I was, unfortunately, warned as I walked into our interview that the talk would be cut short if any Game of Thrones questions were asked, which made me feel uneasy. But, given that the subject of the film is memories, I did wonder if Dinklage had heard of the internet’s wacky conspiracy theory concerning Shazaam, a non-existent movie where Sinbad plays a genie, and one that thousands upon thousands of online geeks swear to god they saw.

Sadly, Dinklage hadn’t heard of it—but he did nonetheless manage to debunk it. “That’s fascinating!” he exclaims, clapping his hands. “Oh, it’s Shaq! Shaquille O’Neal. Kazaam!”

What is or isn’t real and what is or isn’t a memory factors heavily into Bloom’s journey in Rememory. And, at a time when our own president is accusing CNN of being “fake news” following an election where actual “fake news” publishers—Infowars! Breitbart! LifeZette!—helped guide him to victory, it’s become harder and harder for people to determine the truth.
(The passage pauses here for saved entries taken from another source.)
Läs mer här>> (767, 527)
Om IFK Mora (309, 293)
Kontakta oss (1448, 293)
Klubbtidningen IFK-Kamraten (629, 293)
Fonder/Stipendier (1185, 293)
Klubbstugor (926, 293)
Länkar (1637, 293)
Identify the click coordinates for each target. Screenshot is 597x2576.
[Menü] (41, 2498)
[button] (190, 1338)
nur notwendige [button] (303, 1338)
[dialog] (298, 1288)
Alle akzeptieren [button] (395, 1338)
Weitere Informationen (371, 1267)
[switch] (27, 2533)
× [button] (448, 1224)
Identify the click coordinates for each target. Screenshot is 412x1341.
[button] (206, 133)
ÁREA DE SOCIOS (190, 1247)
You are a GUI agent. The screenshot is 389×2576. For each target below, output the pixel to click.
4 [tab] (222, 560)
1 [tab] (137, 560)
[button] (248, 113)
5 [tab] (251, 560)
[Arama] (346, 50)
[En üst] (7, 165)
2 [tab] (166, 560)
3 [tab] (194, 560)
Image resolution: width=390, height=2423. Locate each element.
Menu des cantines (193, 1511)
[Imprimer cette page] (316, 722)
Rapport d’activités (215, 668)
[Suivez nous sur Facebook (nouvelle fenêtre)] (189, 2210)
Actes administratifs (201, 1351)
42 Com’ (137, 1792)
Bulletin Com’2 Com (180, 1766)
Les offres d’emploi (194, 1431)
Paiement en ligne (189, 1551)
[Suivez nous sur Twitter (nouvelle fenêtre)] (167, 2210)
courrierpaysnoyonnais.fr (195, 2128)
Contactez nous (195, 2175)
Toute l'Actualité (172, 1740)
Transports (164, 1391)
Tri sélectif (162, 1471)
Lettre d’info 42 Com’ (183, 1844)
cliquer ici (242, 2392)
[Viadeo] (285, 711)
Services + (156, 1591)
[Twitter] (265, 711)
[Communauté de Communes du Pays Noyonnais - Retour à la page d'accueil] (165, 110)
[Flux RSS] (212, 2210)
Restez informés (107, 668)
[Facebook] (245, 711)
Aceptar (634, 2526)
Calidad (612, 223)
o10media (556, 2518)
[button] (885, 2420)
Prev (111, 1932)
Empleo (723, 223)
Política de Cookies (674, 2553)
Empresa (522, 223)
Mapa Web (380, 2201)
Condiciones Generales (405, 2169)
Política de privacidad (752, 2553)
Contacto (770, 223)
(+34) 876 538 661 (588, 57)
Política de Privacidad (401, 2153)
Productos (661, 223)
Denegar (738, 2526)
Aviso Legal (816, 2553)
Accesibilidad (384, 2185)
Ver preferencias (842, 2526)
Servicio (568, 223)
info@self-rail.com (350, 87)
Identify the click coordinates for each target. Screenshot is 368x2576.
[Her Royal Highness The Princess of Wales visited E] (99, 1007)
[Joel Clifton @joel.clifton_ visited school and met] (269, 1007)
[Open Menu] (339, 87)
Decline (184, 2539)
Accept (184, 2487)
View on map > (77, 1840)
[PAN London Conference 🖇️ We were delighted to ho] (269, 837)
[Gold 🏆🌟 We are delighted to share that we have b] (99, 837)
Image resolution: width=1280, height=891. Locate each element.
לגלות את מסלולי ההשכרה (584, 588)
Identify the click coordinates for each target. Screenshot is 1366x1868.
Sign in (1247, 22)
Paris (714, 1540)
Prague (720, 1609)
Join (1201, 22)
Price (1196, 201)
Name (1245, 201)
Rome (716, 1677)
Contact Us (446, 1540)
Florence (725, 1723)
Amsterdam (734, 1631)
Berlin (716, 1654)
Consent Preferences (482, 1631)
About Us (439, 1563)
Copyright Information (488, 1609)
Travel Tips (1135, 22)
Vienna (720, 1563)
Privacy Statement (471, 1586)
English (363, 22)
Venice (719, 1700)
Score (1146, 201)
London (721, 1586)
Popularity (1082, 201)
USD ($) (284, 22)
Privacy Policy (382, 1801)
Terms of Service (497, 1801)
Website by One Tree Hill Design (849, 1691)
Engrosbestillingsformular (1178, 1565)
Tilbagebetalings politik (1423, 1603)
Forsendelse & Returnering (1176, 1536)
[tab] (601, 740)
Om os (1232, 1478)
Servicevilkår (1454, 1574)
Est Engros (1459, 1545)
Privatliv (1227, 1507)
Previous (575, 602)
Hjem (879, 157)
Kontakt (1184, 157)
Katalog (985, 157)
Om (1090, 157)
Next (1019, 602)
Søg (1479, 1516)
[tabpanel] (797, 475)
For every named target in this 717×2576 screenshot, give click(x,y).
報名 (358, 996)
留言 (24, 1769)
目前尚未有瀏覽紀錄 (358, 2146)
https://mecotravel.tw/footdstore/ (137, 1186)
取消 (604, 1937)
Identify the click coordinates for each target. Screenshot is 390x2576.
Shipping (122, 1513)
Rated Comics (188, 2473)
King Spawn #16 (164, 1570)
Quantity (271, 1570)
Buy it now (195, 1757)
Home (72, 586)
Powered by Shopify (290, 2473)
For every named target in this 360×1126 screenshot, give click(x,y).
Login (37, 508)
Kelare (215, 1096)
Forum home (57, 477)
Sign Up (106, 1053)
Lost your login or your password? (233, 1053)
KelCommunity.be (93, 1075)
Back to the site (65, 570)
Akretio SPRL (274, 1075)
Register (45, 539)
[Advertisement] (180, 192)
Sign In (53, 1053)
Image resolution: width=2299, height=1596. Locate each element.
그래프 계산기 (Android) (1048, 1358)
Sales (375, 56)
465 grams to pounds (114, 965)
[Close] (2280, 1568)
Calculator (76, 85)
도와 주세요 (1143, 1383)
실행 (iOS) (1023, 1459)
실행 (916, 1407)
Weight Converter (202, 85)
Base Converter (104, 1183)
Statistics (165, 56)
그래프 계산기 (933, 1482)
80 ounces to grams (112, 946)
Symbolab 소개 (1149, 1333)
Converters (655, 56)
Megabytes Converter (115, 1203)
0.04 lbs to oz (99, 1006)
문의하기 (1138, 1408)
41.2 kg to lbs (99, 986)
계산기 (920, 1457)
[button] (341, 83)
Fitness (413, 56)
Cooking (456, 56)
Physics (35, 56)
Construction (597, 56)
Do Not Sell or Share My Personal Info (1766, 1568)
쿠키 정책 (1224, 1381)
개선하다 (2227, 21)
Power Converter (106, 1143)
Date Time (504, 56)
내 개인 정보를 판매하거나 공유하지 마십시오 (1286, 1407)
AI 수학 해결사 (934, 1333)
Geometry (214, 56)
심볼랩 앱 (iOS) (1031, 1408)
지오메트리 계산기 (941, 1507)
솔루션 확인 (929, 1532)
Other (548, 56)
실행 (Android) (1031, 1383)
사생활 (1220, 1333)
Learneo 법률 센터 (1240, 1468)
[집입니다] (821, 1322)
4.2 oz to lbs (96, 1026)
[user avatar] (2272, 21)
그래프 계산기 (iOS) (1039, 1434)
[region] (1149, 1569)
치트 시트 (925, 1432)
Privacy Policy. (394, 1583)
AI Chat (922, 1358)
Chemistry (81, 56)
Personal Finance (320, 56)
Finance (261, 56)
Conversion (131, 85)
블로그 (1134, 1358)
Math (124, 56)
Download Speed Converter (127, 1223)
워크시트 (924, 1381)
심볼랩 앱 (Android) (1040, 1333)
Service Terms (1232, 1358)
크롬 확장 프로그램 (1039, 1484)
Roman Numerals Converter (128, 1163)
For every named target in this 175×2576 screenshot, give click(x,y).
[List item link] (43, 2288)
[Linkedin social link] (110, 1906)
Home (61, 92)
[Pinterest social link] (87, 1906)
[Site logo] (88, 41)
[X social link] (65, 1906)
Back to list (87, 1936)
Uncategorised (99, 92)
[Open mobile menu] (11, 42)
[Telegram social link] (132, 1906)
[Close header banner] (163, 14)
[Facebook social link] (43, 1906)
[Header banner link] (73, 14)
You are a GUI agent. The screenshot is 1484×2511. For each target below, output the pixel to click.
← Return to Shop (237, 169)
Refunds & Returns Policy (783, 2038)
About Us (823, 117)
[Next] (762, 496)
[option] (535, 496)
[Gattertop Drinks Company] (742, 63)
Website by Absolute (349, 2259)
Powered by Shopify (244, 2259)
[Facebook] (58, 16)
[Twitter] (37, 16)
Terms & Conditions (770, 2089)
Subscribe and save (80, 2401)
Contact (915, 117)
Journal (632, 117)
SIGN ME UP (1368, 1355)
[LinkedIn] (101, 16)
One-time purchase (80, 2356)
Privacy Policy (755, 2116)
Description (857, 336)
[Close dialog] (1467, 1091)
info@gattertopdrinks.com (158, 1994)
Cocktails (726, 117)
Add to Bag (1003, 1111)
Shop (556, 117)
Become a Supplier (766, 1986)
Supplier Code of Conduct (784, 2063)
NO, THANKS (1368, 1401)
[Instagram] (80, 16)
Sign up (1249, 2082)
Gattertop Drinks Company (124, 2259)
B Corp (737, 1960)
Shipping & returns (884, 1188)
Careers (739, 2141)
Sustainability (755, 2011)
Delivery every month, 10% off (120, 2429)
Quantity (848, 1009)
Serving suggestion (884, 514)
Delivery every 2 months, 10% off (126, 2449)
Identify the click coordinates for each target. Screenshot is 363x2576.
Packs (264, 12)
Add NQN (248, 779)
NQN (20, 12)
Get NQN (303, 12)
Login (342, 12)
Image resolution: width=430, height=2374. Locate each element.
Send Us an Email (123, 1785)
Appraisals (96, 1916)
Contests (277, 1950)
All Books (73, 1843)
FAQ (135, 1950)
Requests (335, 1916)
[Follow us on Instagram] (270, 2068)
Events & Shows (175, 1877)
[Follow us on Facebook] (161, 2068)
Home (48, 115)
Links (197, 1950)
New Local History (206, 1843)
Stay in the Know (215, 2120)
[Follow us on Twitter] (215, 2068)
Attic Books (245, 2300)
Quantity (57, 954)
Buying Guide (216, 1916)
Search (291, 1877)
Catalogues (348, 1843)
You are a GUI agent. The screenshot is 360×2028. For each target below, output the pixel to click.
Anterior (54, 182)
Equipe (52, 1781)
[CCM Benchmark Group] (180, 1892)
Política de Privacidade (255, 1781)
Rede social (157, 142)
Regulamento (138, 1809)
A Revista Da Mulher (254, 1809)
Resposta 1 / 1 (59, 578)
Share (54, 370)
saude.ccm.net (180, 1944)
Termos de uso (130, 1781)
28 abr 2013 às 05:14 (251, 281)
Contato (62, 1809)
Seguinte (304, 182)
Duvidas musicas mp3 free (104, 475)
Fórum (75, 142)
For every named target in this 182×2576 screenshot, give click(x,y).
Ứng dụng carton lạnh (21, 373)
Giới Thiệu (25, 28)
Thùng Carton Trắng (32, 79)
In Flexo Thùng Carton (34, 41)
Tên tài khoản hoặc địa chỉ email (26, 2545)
Hell, even the phrase “alternative facts” has somehow entered the national discourse. “The internet is doing a bang-up job with that,” Dinklage says of fake news. “You’ve just got to turn it off, man. It’s a button. Just turn it off, and you go for a walk in the woods. It’s so easy. People just can’t turn it off, and they don’t want to.”

In the public’s defense, it’s been pretty damn hard to just “turn it off” in the age of Trump. Just the other day, Dinklage was one of several A-listers—along with Kristen Stewart, Charlize Theron, Kevin Bacon, and scores more—who participated in the satellite women’s march against Trump at Sundance, led by comedian Chelsea Handler. It was, for him, a profoundly moving experience.

“We didn’t really get much heckling at the march yesterday,” says Dinklage, “but really, I love that I’m here. I’m throwing myself into this community that I love the most, and the art form I love doing. Call it a ‘liberal bubble’ or whatever, but I feel it’s great to be here because we’re all expressing ourselves. We all get to be angry together.”